Requirement: Retype every line from the start of the data down to and including the line with "The width and". Skip the pictures.

Dataset:
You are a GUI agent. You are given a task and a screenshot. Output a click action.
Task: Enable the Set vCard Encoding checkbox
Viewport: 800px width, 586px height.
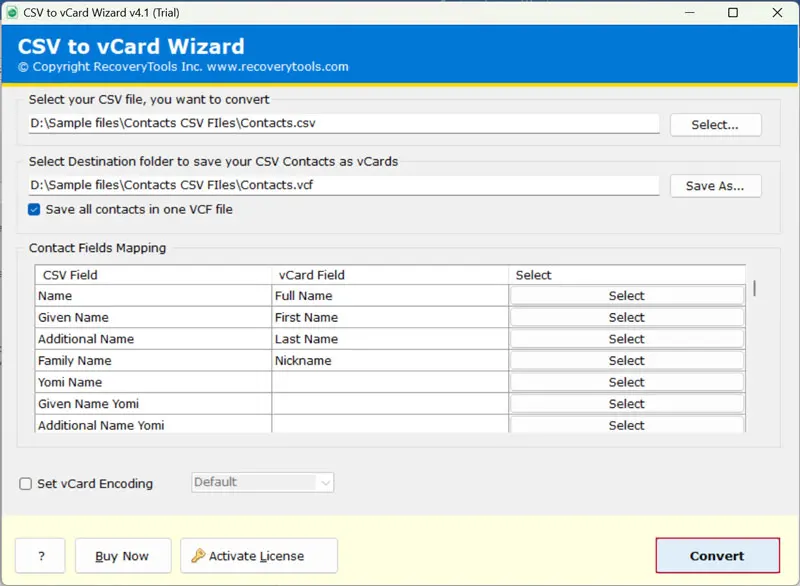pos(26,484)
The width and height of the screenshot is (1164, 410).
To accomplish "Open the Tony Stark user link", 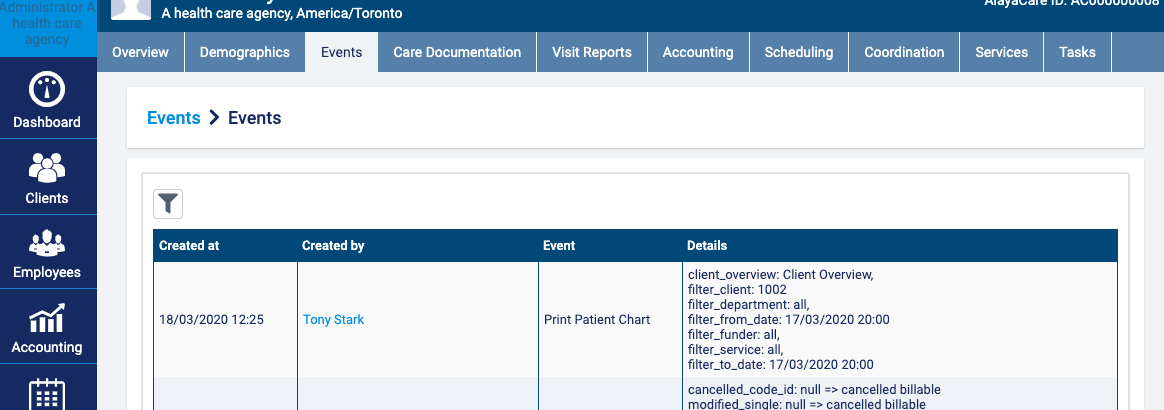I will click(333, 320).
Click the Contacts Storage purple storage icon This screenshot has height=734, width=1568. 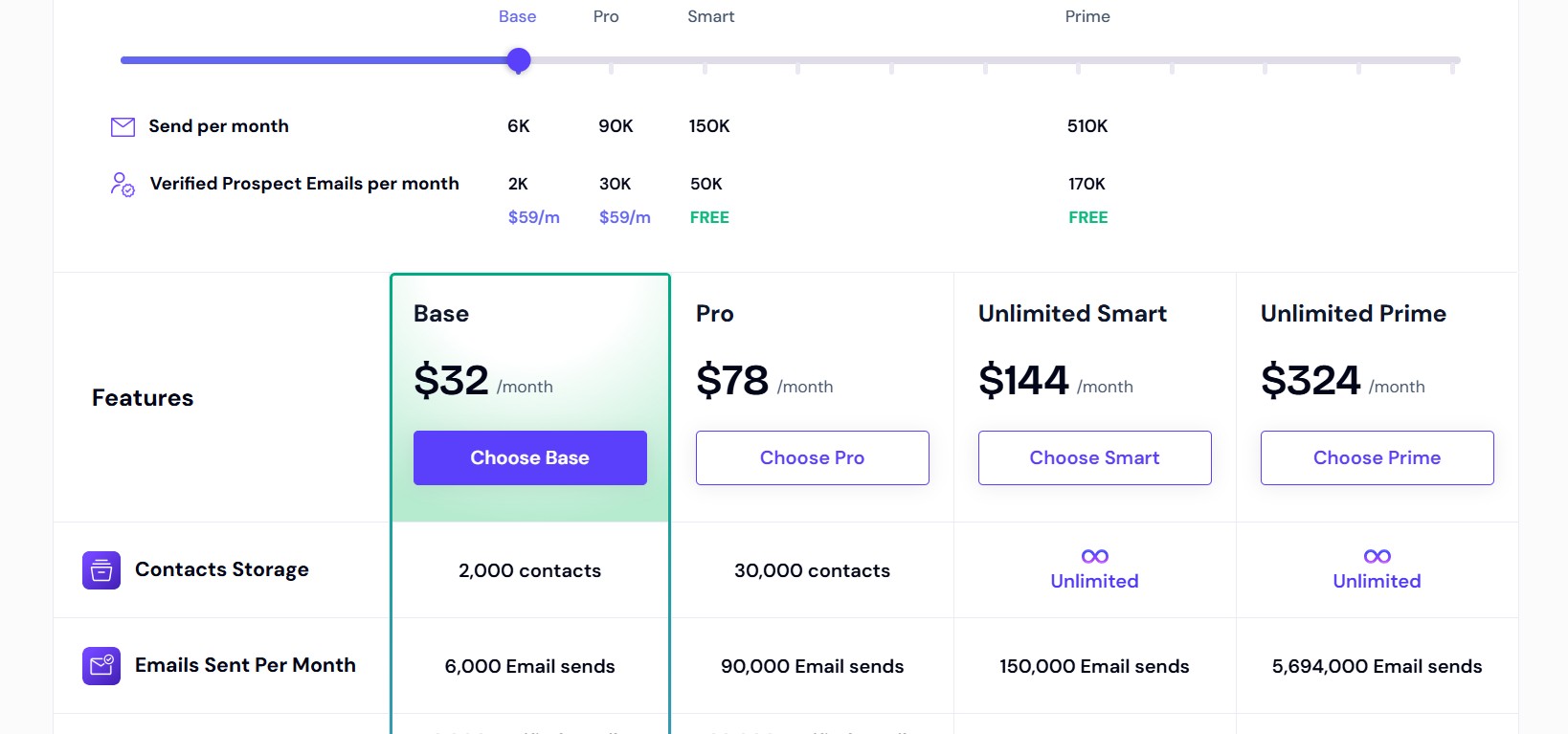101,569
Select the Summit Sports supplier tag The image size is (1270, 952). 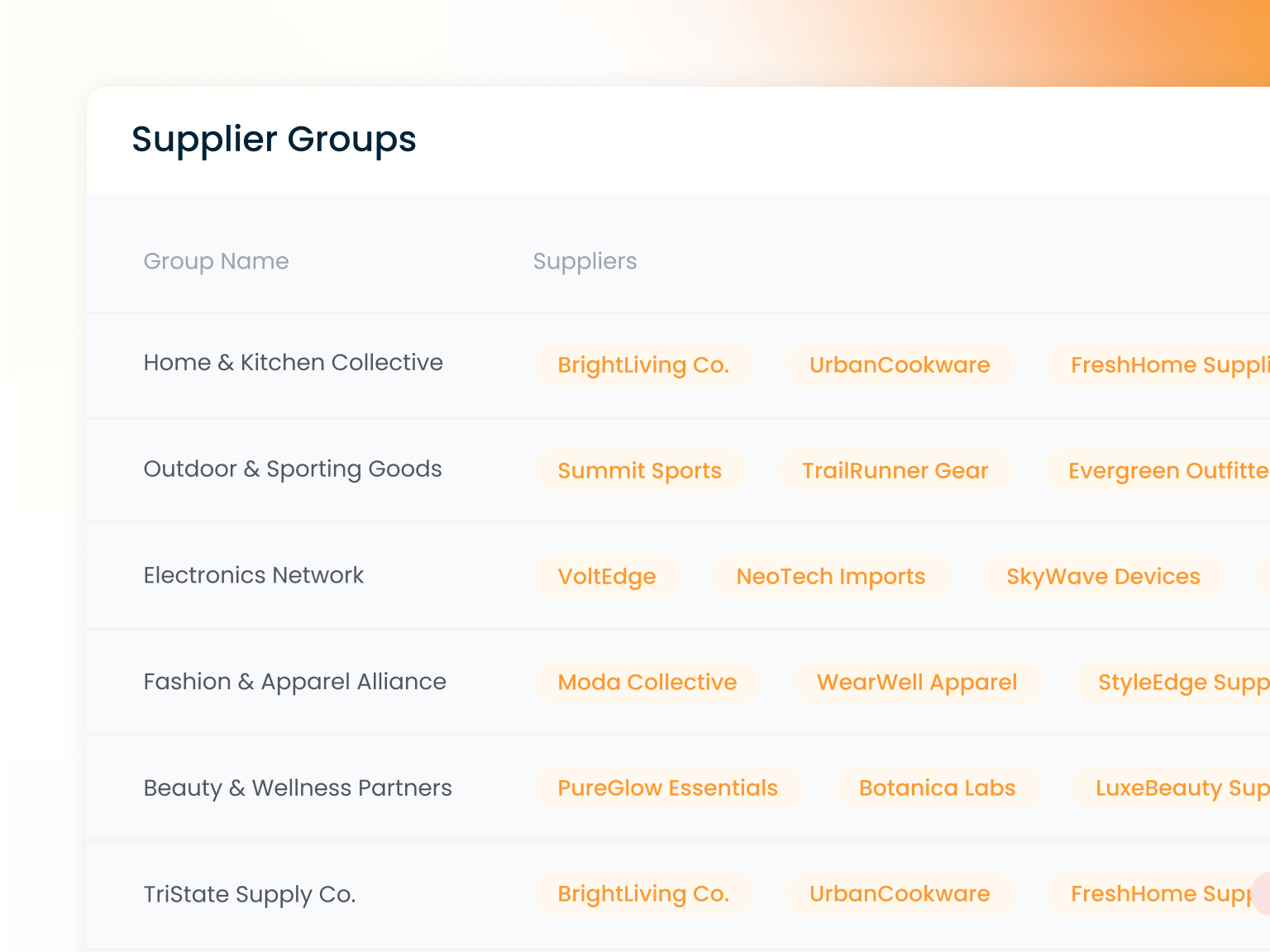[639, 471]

Written solution:
You are a GUI agent. You are given a task and a screenshot. Output a click action.
Task: Enable the Set vCard Encoding checkbox
Viewport: 800px width, 586px height.
pos(26,484)
The width and height of the screenshot is (1164, 410).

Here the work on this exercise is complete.